Text extract:
*-*-*

BoofCV Android Demo Application

I recently wrote an application to demonstrate some of the capabilities BoofCV on Android.  BoofCV is an open source computer vision library that I’m working on written entirely in Java.  The v0.13 update to BoofCV added functions for converting NV21 images (camera preview format) into BoofCV data types and provided Android specific visualization code.  The end result is that it is now easier to write fast real-time image processing applications on Android using BoofCV.  The source code for the demo application has also be released without restrictions.

General Tips

  • Cell phone cameras are poor quality and suffer from motion blur and rolling shutters.
  • Everything will work better when viewed with good lighting, allowing for faster shutter speeds.
  • When selecting images for association you can swipe to remove previous selection.  Also try tapping and double tapping.
  • Image mosaic and stabilization work best when viewing far away objects, pure rotations, and planar surfaces.
  • When tapping the screen to capture an image, do so gently or else the image will be blurred.
  • On slower devices, pressing the back button to leave a slow process can crash the app and require you to manually kill it.
  • Changing the camera preview size to “large” images can cause out of memory exceptions.

Camera Calibration

Detected square grid pattern.  Red dots show calibration points.

Detected square grid pattern. Red dots show calibration points.

Camera calibration is required for 3D vision applications.  It will allow radial lens distortion to be removed and other intrinsic camera parameters to be known.  To calibrate the camera print out a calibration grid and follow the general instructions from the link below.  Note that the printed image can be rescaled for this application.

*-*-*

Rows of pointing data:

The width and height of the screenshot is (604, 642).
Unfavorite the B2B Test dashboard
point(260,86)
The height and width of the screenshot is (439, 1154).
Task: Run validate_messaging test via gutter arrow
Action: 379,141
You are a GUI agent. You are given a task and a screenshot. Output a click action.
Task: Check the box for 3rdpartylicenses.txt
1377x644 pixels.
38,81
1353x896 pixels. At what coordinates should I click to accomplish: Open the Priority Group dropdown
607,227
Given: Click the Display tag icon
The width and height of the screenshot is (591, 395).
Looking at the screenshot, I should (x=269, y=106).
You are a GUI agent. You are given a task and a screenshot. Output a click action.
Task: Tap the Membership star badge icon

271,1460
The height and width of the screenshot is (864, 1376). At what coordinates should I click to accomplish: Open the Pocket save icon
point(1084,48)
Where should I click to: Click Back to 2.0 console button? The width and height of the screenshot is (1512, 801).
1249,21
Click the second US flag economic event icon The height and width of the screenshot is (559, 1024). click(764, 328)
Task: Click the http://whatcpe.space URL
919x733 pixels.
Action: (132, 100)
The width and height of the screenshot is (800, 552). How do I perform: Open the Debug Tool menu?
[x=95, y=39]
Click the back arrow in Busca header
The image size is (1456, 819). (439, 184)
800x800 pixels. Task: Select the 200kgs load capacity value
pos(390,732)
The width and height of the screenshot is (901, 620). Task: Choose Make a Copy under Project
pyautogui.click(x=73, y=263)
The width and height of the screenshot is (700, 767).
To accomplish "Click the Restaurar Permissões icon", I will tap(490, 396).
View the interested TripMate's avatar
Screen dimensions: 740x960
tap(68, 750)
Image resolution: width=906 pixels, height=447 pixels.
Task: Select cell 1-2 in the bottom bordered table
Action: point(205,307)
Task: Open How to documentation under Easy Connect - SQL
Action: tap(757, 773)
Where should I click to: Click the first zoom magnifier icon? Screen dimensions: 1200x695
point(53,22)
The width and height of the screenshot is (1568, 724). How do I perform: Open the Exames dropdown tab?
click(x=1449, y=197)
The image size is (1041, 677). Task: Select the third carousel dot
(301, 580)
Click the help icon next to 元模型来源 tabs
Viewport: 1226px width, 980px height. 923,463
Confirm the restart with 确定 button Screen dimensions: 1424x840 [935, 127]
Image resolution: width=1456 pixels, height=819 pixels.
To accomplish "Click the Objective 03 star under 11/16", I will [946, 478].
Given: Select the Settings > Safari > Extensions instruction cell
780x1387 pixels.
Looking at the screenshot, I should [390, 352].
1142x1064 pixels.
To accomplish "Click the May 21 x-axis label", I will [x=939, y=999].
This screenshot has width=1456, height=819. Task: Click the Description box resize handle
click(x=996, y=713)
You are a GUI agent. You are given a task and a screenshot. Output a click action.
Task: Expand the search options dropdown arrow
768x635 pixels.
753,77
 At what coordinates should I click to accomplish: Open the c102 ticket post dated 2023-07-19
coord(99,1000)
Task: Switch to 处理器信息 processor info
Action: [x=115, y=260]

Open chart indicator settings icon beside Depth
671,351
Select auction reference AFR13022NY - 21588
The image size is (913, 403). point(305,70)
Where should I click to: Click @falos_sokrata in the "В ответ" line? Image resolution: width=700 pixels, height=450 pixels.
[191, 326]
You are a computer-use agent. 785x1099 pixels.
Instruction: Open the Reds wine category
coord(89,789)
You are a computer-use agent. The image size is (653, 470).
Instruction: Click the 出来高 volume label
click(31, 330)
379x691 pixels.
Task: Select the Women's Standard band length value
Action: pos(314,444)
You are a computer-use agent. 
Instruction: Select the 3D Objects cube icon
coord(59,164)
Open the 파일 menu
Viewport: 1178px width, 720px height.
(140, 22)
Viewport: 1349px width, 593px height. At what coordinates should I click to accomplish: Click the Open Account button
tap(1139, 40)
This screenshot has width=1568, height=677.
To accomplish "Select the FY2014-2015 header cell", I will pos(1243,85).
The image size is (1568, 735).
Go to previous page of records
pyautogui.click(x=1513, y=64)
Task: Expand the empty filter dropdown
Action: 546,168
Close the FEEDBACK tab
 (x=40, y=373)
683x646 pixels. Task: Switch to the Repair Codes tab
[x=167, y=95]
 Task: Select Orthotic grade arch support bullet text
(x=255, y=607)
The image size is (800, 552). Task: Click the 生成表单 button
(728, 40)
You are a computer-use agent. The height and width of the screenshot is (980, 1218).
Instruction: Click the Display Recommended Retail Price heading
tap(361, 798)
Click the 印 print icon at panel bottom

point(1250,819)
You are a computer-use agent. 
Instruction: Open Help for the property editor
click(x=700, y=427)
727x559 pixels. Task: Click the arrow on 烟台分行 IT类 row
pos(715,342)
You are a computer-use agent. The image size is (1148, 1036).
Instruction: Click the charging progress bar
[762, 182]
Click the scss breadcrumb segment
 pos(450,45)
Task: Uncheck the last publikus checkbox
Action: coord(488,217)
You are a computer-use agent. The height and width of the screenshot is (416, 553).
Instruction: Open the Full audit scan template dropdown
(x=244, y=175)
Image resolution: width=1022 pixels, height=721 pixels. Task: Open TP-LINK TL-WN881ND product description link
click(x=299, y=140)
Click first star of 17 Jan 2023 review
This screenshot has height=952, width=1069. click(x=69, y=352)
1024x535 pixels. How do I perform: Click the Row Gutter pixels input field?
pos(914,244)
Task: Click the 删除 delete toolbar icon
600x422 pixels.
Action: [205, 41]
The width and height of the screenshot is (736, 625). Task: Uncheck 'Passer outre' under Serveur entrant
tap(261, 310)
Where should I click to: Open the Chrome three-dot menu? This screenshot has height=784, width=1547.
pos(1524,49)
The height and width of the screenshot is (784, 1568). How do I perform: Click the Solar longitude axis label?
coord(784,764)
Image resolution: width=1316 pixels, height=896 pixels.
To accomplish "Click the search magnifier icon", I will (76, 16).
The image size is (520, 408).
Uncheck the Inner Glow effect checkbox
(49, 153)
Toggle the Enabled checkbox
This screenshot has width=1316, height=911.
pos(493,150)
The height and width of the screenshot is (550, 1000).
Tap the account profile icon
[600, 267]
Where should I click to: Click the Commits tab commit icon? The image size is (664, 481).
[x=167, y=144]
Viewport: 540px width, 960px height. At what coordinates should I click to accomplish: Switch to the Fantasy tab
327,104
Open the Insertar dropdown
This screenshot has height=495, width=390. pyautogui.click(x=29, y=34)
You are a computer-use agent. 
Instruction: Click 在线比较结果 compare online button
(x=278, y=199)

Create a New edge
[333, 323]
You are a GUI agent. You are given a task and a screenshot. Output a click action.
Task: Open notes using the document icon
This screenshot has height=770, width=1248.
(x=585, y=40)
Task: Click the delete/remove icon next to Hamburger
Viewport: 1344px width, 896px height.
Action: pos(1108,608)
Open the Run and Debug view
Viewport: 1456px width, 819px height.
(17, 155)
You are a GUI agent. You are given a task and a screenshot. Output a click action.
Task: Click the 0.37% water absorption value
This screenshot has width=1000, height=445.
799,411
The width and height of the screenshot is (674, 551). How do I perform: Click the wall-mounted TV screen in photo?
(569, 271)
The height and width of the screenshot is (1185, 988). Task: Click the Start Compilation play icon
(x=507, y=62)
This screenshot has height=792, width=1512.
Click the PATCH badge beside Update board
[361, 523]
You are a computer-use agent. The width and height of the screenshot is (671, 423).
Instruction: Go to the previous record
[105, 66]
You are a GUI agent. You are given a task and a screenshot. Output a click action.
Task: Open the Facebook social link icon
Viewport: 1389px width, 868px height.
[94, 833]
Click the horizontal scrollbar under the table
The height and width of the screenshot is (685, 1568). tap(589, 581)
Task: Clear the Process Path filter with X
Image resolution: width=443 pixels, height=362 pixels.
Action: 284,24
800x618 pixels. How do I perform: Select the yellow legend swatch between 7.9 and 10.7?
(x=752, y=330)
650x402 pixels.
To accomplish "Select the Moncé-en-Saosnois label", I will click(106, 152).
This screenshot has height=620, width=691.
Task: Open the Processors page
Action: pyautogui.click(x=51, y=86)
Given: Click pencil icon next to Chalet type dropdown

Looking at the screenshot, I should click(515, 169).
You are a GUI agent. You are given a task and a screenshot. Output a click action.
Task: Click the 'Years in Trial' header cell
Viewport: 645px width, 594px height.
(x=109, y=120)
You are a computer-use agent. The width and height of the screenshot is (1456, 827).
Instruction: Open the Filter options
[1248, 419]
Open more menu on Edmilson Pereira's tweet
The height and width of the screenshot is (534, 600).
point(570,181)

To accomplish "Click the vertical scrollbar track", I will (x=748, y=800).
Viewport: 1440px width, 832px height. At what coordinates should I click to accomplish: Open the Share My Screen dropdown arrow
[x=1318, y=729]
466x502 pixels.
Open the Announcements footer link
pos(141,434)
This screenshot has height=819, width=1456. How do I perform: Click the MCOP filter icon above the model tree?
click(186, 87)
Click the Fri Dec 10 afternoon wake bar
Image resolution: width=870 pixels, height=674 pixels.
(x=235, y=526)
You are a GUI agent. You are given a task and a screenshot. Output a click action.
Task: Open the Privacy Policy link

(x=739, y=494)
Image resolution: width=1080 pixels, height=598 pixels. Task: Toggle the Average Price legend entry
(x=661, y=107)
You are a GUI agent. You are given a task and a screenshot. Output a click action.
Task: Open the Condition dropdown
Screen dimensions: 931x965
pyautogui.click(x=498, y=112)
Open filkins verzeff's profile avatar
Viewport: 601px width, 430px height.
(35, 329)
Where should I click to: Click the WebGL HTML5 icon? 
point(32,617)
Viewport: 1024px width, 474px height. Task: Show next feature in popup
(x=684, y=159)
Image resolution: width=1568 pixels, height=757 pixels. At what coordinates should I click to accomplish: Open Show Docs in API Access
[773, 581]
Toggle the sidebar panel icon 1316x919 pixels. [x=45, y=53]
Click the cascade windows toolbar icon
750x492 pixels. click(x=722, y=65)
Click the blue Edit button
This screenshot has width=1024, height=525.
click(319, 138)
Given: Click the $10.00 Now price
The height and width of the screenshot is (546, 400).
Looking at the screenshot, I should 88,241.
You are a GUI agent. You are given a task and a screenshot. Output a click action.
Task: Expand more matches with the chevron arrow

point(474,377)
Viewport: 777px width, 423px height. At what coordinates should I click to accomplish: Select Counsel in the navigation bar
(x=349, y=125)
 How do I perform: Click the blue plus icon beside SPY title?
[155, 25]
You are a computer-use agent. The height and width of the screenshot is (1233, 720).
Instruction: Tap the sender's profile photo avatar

*-*-*

Tasks to perform:
A. Reproduce the BoofCV demo write-up word for word from "General Tips" to "of memory exceptions.".
B. According to the BoofCV demo write-up, which image format does the camera preview use?

Solutions in order:
A.
General Tips

  • Cell phone cameras are poor quality and suffer from motion blur and rolling shutters.
  • Everything will work better when viewed with good lighting, allowing for faster shutter speeds.
  • When selecting images for association you can swipe to remove previous selection.  Also try tapping and double tapping.
  • Image mosaic and stabilization work best when viewing far away objects, pure rotations, and planar surfaces.
  • When tapping the screen to capture an image, do so gently or else the image will be blurred.
  • On slower devices, pressing the back button to leave a slow process can crash the app and require you to manually kill it.
  • Changing the camera preview size to “large” images can cause out of memory exceptions.

B. NV21